Ze wspomnień dziadka lata powojenne,  1946 rok

Żołnierze niemieccy

   Była to pierwsza wiosna po wojnie,walk wokół naszej miejscowości nie było zbyt wiele,kilkanaście niemieckich mogił było na cmentarzu a drugie tyle rozsypanych wkoło wioski, jedna mogiła gdzie kilka trupów z Wehrmachtu leżało, była w lesie, niedaleko drogi którą czasem przechodzili ludzie na skróty idąc na targ do większego miasteczka. Mogiła to był kopiec z ziemi i kamień wielkości dyni, który tam ludzie postawili. Co jakiś czas przybiegał do wsi ktoś przypadkowy kto tamtędy przechodził,najczęściej jacyś drobni gospodarze jadący na targ furmankami, krzyczeli że Niemce stoją przy mogile.

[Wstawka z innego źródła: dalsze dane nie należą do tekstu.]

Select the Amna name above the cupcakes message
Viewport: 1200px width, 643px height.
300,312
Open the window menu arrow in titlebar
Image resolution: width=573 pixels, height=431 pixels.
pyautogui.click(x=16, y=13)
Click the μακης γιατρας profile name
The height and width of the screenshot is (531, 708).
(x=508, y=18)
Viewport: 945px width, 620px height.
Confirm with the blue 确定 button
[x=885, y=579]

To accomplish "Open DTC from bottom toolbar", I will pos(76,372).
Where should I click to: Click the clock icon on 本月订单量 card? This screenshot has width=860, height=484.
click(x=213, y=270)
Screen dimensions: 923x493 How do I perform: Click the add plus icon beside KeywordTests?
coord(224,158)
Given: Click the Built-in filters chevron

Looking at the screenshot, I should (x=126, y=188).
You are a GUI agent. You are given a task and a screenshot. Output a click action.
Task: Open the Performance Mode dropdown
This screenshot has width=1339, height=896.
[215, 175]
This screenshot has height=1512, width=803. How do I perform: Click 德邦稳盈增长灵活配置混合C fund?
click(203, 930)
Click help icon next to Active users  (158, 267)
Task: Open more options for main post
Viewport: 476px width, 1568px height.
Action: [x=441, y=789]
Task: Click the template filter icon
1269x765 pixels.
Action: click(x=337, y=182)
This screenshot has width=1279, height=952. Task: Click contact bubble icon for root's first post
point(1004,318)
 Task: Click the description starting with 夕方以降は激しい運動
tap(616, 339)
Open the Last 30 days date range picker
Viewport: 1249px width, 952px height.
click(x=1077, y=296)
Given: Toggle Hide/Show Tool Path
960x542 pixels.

Ludzie śmiali się z nich, jacy Niemce przecież rok temu wojna się skończyła, co wy gadacie, i tak z tych co widzieli ludzie żarty prawili, ale co kilka miesięcy jakiś człowiek donosił że szwaby przy mogile w lesie stoją. Aa że byłem w milicji nie z własnej woli lecz odgórny nakaz przyszedł że młodzi do milicji muszą wstąpić, kilku milicjantów było, więc ja obok mogiły tą drogą chodził i tych szkopów szukał, choć mi się śmiać chciało bo żadnych Niemców od wojny nikt nie widział, ale postanowił ja sprawdzić co za tym się kryje i ewentualnych żartownisiów na komisariat sprowadzić.
   I tak żem chodził tam ze dwa miesiące i nic, zły zacząłem być czysto na siebie za marnowanie czasu, ale przyszedł dzień jakoś połowa miesiąca, i wybrał się ja na moją przechadzkę, idę wchodzę w las i do mogiły się skierowałem. Koło wieczora było, ale jeszcze jasno choć w lesie trochę mrok już panował stanąłem jak kołek wbity w ziemię. Przy mogile pięciu żołdaków niemieckich było jeden tylko stał i rękę wyciągał a reszta ciężko poharatana leżała, miałem automat ja przy sobie ale rzuciłem na ziemię broń i patrzę się na nich a oni na mnie, strach mnie obleciał bo widzę że to nie ludzie, ale podszedłem bliżej ich, dwa metry ziemi nas dzieliły niby to obraz rzeczywisty a jednak złudny, to widma były, z bliska żem zobaczył że widzę przez ich ciało co jest za nimi, to trwało jedną krótką chwilę, i spostrzegłem że zniknęli, nie było ich, nie wiem jak to się wszystko wydarzyło ale nikogo już nie było tylko spróchniały zgniły krzyż leżał złamał się ostatnim lecie. Następnego dnia nowy krzyż z dębowych desek wbiłem w miejsce starego, mogiłę żem też oczyścił, pacierz też żem odmówił i nigdy więcej ja o żadnych szwabach nie słyszał.